Face au risque de blocage des sites pornographiques en France s'ils ne contrôlent pas l'âge des internautes, le géant mondial du secteur Mindgeek n'exclut pas de rendre inaccessibles ses plateformes vidéo dans le pays, selon un dirigeant de son nouvel actionnaire.
Le fonds canadien Ethical Capital Partners (ECP) a récemment mis la main sur le groupe, qui possède notamment Youporn et Pornhub, et doit donc faire face à la menace de la justice française de bloquer ses sites le 7 juillet, en application d'une loi de 2020 qui lui impose une réelle vérification de l'âge des visiteurs, et non plus une simple déclaration de majorité.
"Dans toutes les juridictions où nous opérons, nous respectons la loi", assure à l'AFP l'avocat Solomon Friedman, spécialiste des questions de régulation et associé du fonds. Il a également été ordonné rabbin en Israël en 2005.

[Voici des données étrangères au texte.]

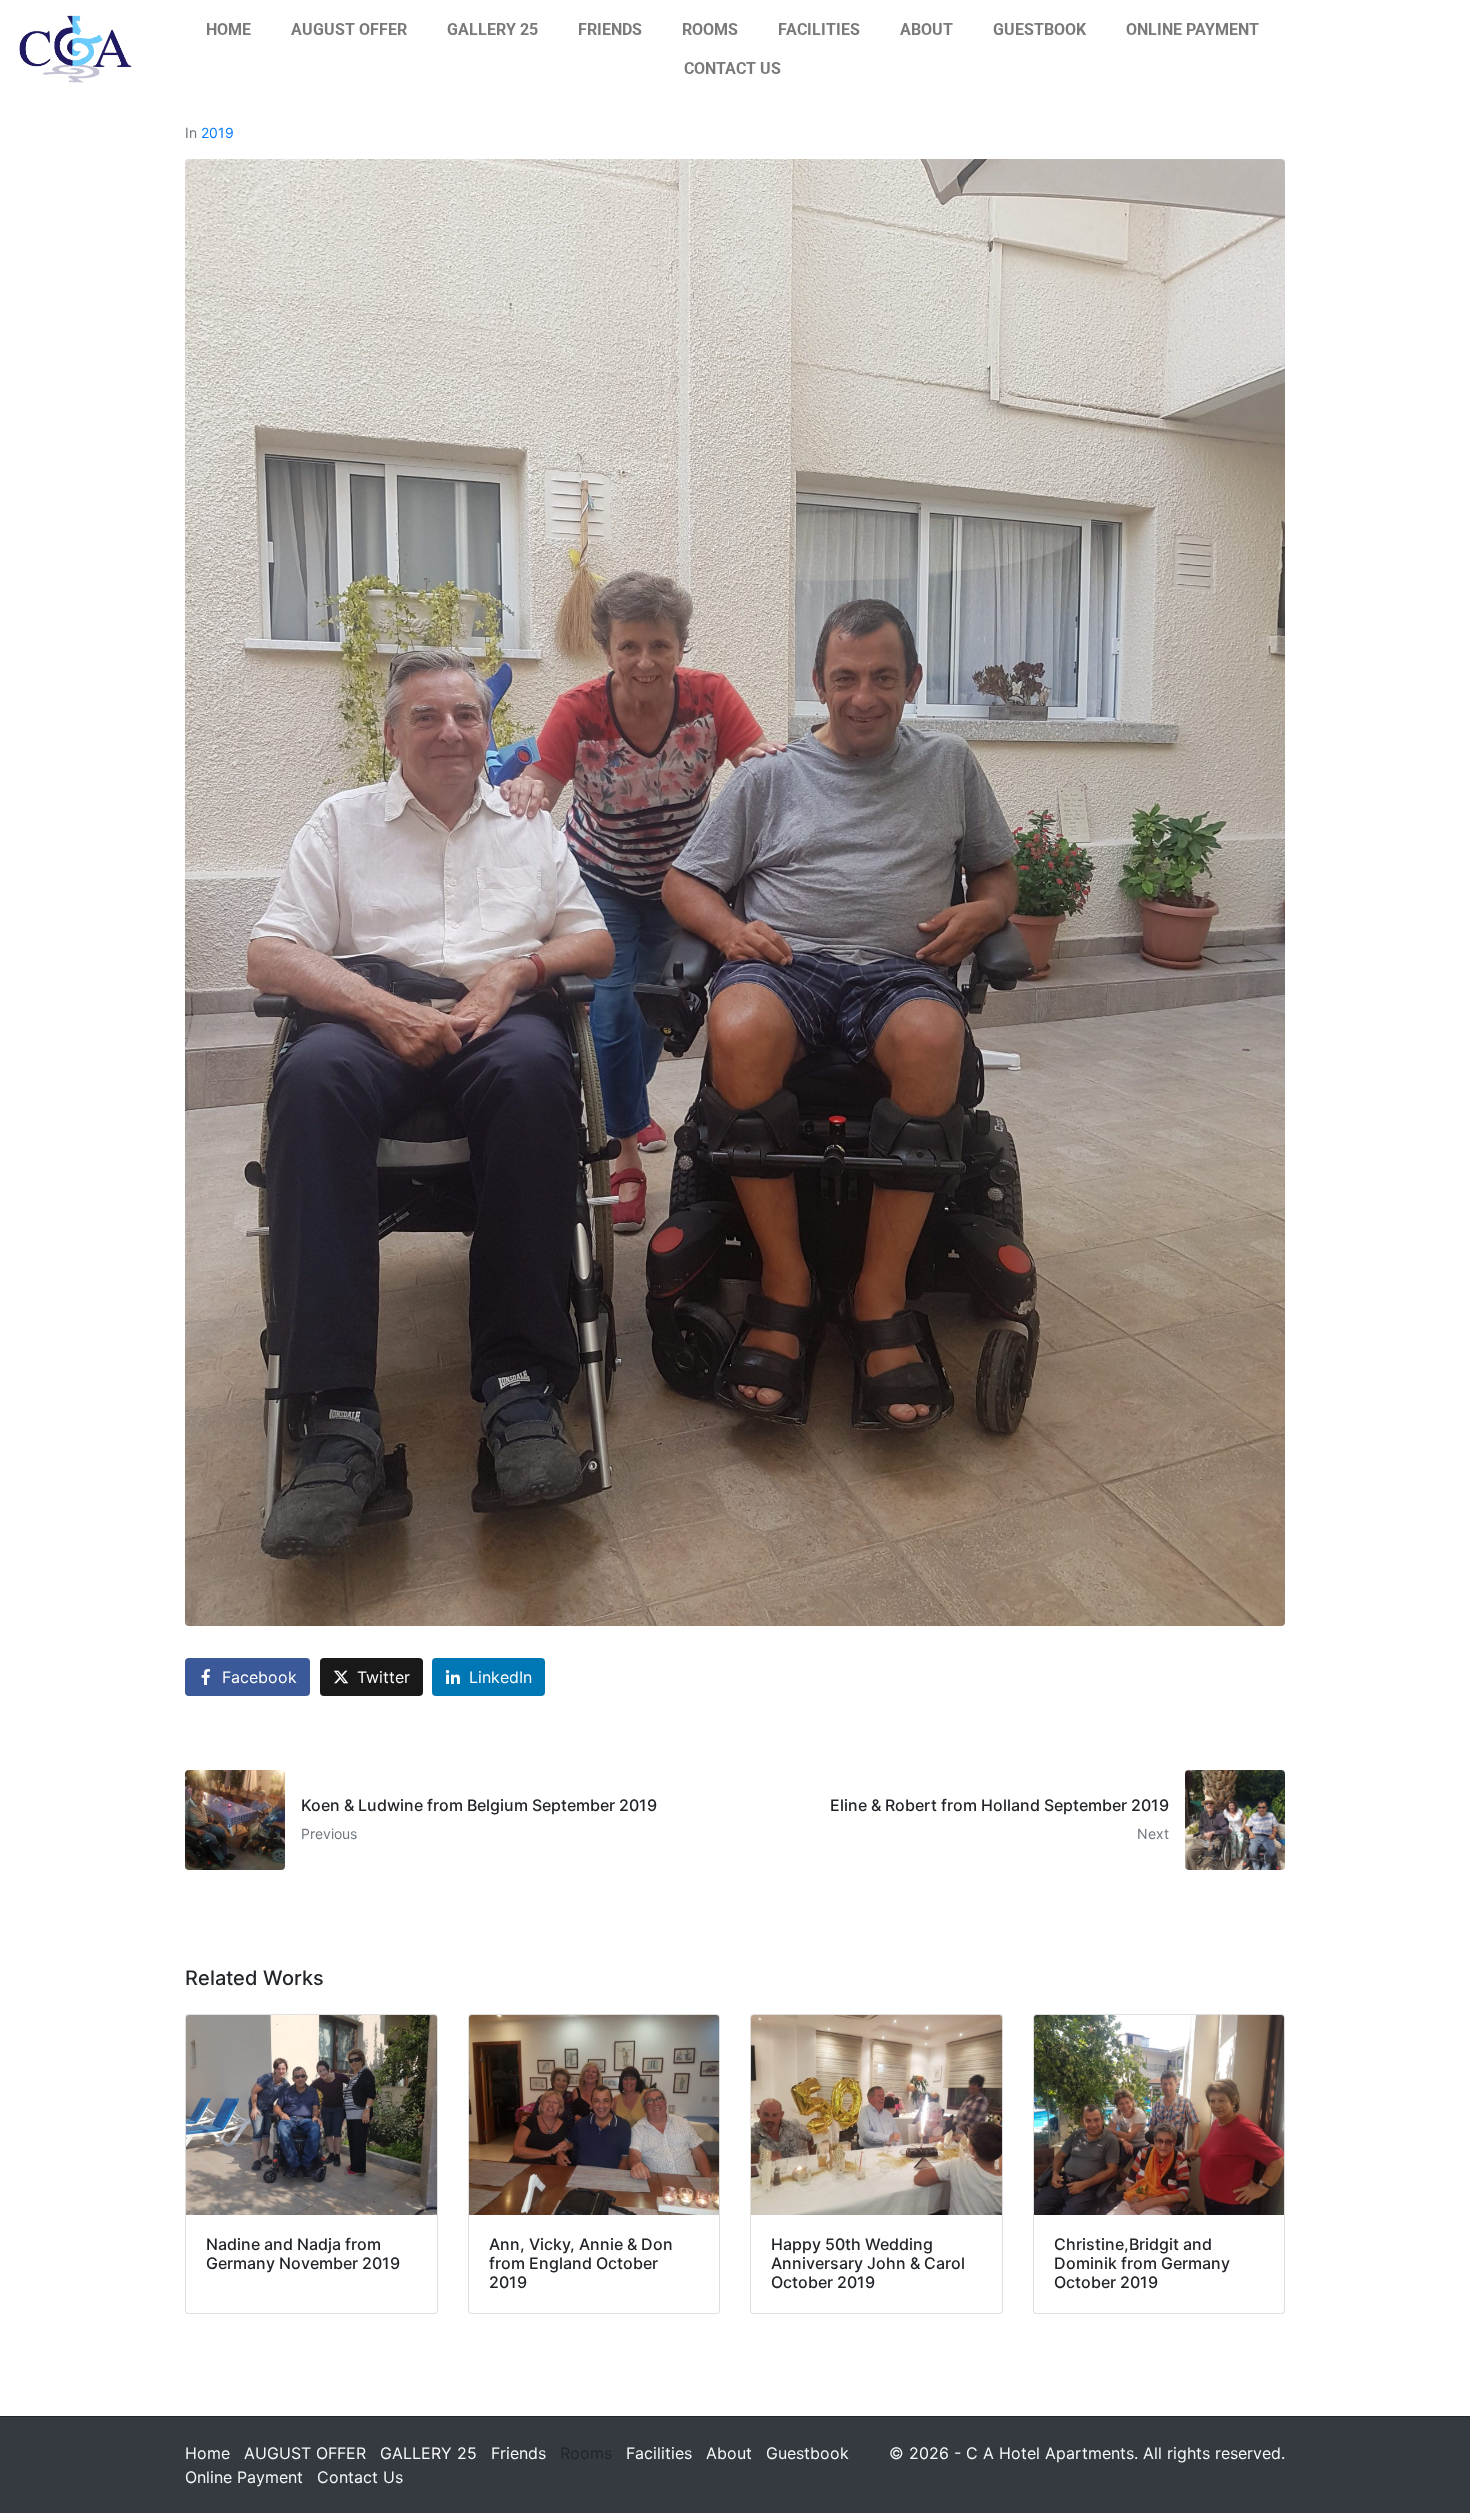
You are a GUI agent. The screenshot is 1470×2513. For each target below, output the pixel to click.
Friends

Aux Etats-Unis, où certains Etats ont établi des restrictions, Mindgeek a jusqu'ici adopté diverses position.
En Louisiane, il s'est plié à l'obligation légale de mettre en place une vérification d'âge qui utilise l'identité numérique fournie par l'administration. Mais, dans l'Utah, il a préféré fermer plutôt que de devoir traiter directement des informations personnelles.
"Du coup, l'utilisation des VPN (des logiciels pour changer l'origine de sa connexion, NDLR) a explosé", rapporte M. Friedman, qui ne souhaite pas pour l'heure "spéculer" sur ce que sera sa décision en France.
Pour protéger les mineurs, la seule solution "efficace", selon lui, est une vérification d'identité directement sur les smartphones, "qui pourrait être mise en place demain" si l'industrie, les fabricants de téléphones et les régulateurs s'accordent.
Il se dit aussi prêt à rencontrer le ministre français délégué au Numérique, Jean-Noël Barrot, qui avait lancé une invitation en mars et a depuis proposé un projet de loi pour renforcer les pouvoirs de blocage du régulateur du numérique.
ECP, basé à Ottawa, a racheté en mars 100% de Mindgeek, un empire du porno fondé en 2004. Le siège du groupe est au Luxembourg mais ses principaux bureaux sont à Montréal.
- "Stigmatisation" -
L'entreprise cherchait à se vendre depuis la publication fin 2020 d'une enquête du New York Times mettant en évidence la présence sur ses plateformes de vidéos de viols, de pédophilie et de pornographie abusive. Ses dirigeants sont partis à l'été 2022.
Malgré ces graves accusations, Solomon Friedman évoque lui "une extraordinaire opportunité d'investissement".
L'équipe du fonds rassemble deux avocats, un ex-policier, une experte de la communication de crise et un investisseur italien qui a fait fortune dans la vente légale de cannabis. Les autres investisseurs restent discrets.
Selon Solomon Friedman, Mindgeek a changé depuis les "allégations" du quotidien américain: huit millions de vidéos ont été retirées, il faut prouver son identité pour mettre en ligne des vidéos, tout le contenu est soumis à une modération par des algorithmes et des salariés à Chypre et les vidéos sont suspendues à la moindre demande de suppression.
"Nous pensons que l'entreprise doit être plus transparente et que la société va évoluer" sur la pornographie, insiste Sarah Bain, une autre associée d'ECP.
"La honte et la stigmatisation (du porno, NDLR) empêchent un débat public nécessaire", regrette Salomon Friedman, qui rappelle que Pornhub revendique 130 millions d'utilisateurs quotidiens.
Dans l'immédiat, ECP voudrait surtout rétablir les relations avec les systèmes de paiement Visa et Mastercard, qui ont coupé leur service auprès de la régie publicitaire de Mindgeek, craignant d'être associés par la justice américaine aux agissements du groupe.
M. Friedman affirme viser plus loin: "Nous sommes des investisseurs de long terme, nous allons vers une normalisation de cette industrie comme cela s'est produit pour le cannabis, qui est devenu un business ennuyeux. Vous allez voir petit à petit le type et la qualité des annonceurs évoluer, et cela deviendra courant".